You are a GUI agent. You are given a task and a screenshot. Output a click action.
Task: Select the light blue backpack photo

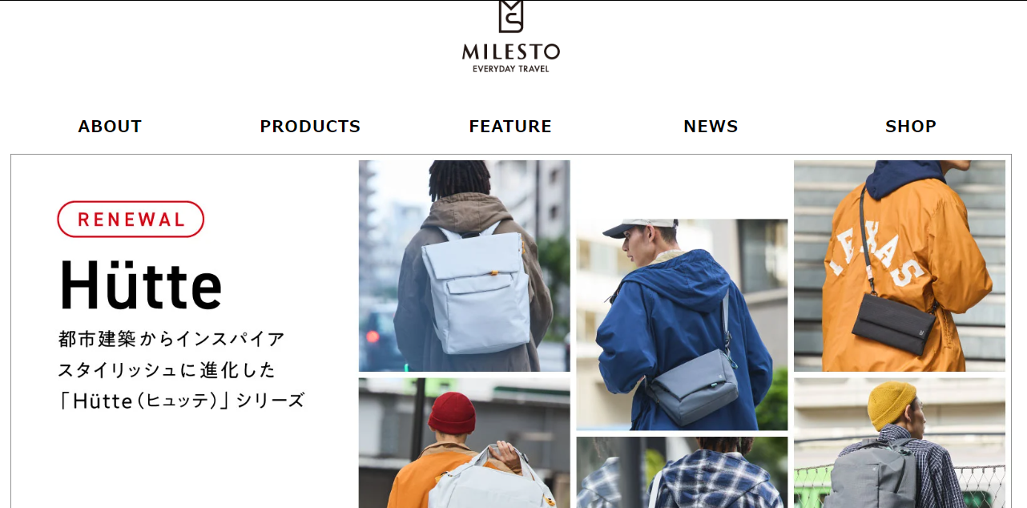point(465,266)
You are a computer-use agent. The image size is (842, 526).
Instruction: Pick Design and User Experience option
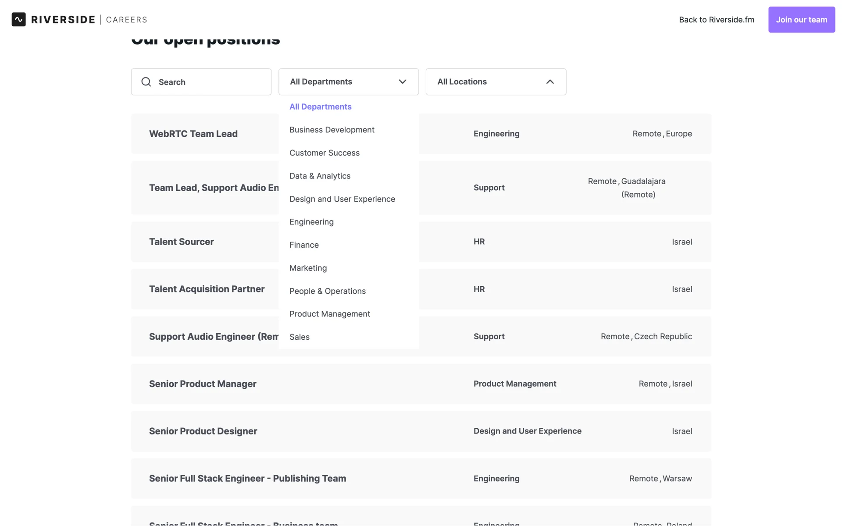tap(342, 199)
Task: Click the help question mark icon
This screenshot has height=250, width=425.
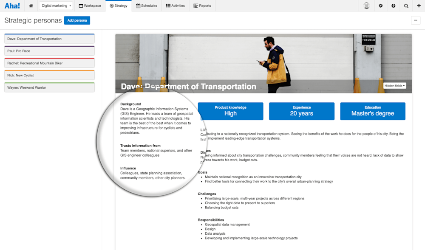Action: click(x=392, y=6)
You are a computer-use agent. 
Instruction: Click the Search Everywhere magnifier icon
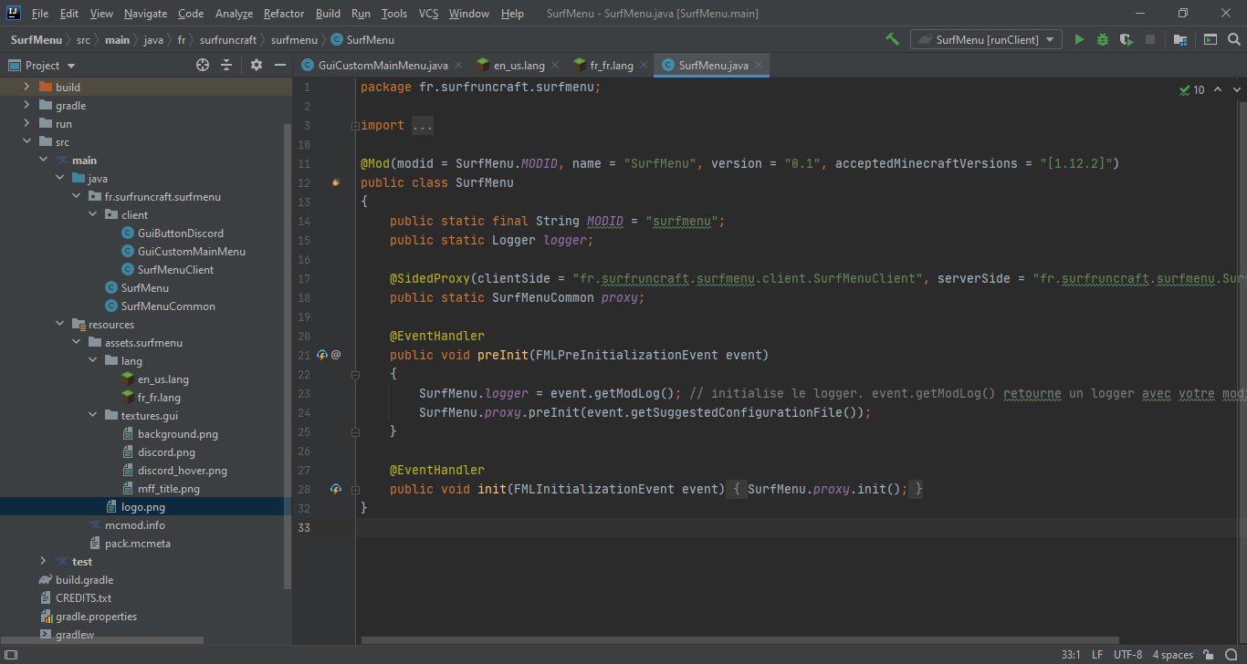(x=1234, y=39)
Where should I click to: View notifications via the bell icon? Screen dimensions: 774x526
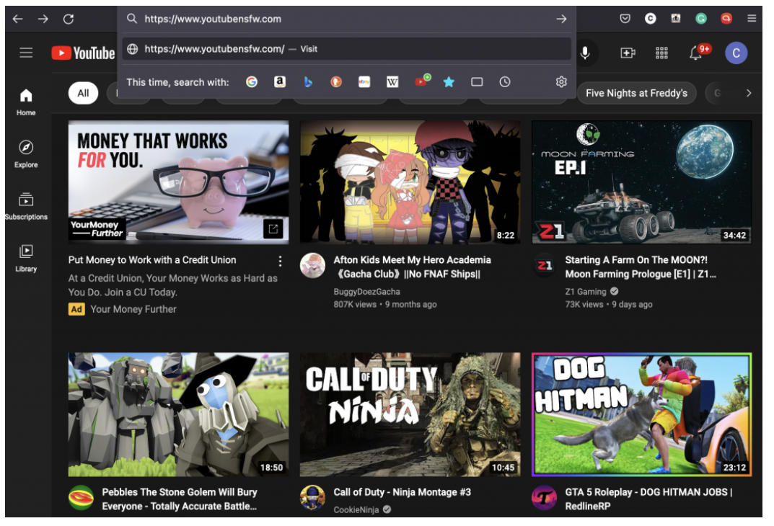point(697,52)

※ ※ ※

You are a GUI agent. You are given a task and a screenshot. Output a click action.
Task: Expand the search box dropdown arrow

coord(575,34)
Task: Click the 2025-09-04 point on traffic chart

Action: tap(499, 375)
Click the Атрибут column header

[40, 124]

※ ※ ※

_WHAT THIS TASK INVOLVES_. Copy the stretch of the records above from the line that contains "Task: Click the help question mark icon" through the line that contains "point(697,52)", word for word, leaving the pictures out.

_RESPONSE TO THE TASK_.
Task: Click the help question mark icon
This screenshot has height=250, width=425.
Action: click(x=392, y=6)
You are a computer-use agent. 
Instruction: Click the Search Everywhere magnifier icon
(x=1234, y=39)
Where should I click to: View notifications via the bell icon? Screen dimensions: 774x526
point(697,52)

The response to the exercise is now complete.